● DOCUMENT TEXT:
....................

Right. And all of this is happening in the context of a huge explosion in the amount of data that we’re using and the kind of intensity we’re using that data and many different new use cases for all of this data. And somewhere along the way in the middle of this, a kind of revolution in the kind of machine learning driven approaches that we’re using also arrived and also put a lot more pressure on this system.

Jacob

And it just turns out that once you have a system that’s able to query over many terabytes of data efficiently, you keep finding new use cases. And again, we were building this, this database we keep talking about is called Trader DB. We’re building this mostly for traders and researchers, but we keep finding use cases across the firm. Cybersecurity wants to have access logs for our network. Oh, why don’t you just put that in Superstore?

Ron

Tools and compilers wants to have access

Jacob

Right

Ron

For all the history of the code review that people have done for all sorts of ad hoc queries that people want to do.

Jacob

Right. Every build that’s ever run at Jane Street. And you just kind of put stuff in. And then from the trading side, you end up wanting a record of the thing that a trading system thought at the time that it made a given order is a very good example of a kind of data that has very high cardinality. You want to write down rows like that across the firm like many billions of times a day. And we just couldn’t do that really, except that now we can. So you end up doing it a lot.

Build vs. buy (00:56:14)

Ron

So one thing I wonder about this design is like, we sort of pointed a few different kinds of systems where there are kind of clear distinctions and approach, but data warehouses aren’t like a new idea. Lots of people have written data warehouses and there’s lots of commercial products for data warehouses. How did you think about the question of, should we just like, I don’t know, sign up for yield software-as-a-service data warehouse thing versus, “No, actually we’re going to go and design our own thing from scratch.”

Jacob

So software as a service is a very interesting question here because really most of the data warehouses that are at the cutting edge in the world that we see are cloud software as a service offerings, Snowflake and Databricks being kind of the two primary examples that it makes sense to point to. And these are perfectly good software. There are a few disadvantages there. One is they’re extremely expensive. And in particular, whenever I talk to people who work at companies that use these systems, they end up thinking very hard about what queries they want to run or not just because the cost of running a lot of queries in dollars is quite high and we just sort of don’t want to think about that. The other problem is that our data isn’t in the cloud. We have a lot of systems producing data and managing data on premises and requiring people to copy all of their data to the cloud in order to run queries over them just seemed like not a great idea. Sure. But even still, once you’re on premises, there’s still many offerings. There’s commercial offerings, there’s open source offerings, so why don’t we just use one of those? Well, one of the things that we’ve learned, and really I say we, but this was really not me who was pushing this because I kind of came in here and I’m like, “Oh, Jane Street has so much not invented here syndrome. We never use open source software. We just write everything from scratch.” Probably it’s because this Ron guy needs everyone write everything in OCaml.

....................

● DATASET EXTRACT:

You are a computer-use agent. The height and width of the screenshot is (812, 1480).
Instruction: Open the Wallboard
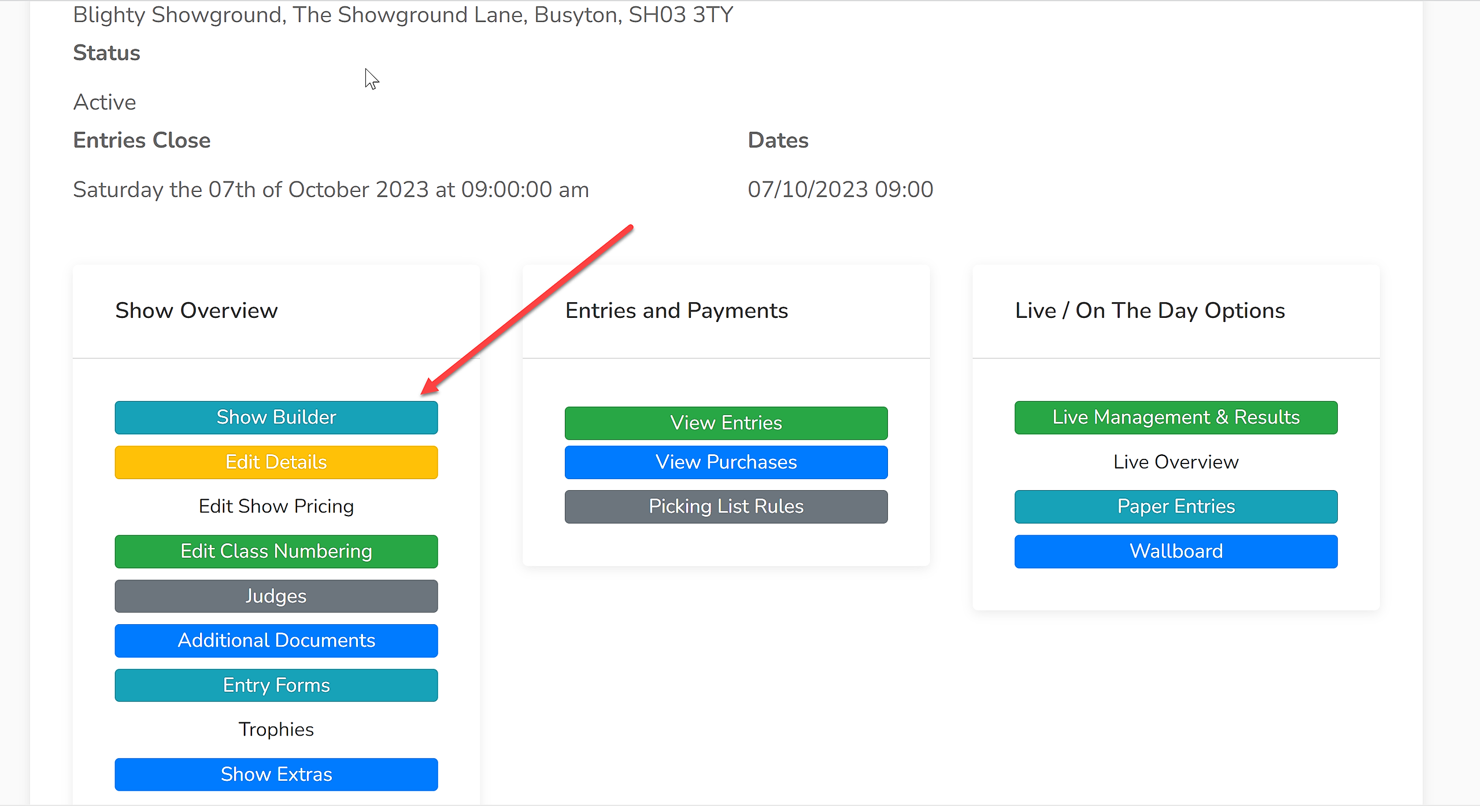[x=1176, y=551]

....................

Could you transcribe the conversation about data warehouses from "Right. And all" up to and including "on this system."? The lines above are unrelated to the conversation about data warehouses.

● FULL ANSWER:
Right. And all of this is happening in the context of a huge explosion in the amount of data that we’re using and the kind of intensity we’re using that data and many different new use cases for all of this data. And somewhere along the way in the middle of this, a kind of revolution in the kind of machine learning driven approaches that we’re using also arrived and also put a lot more pressure on this system.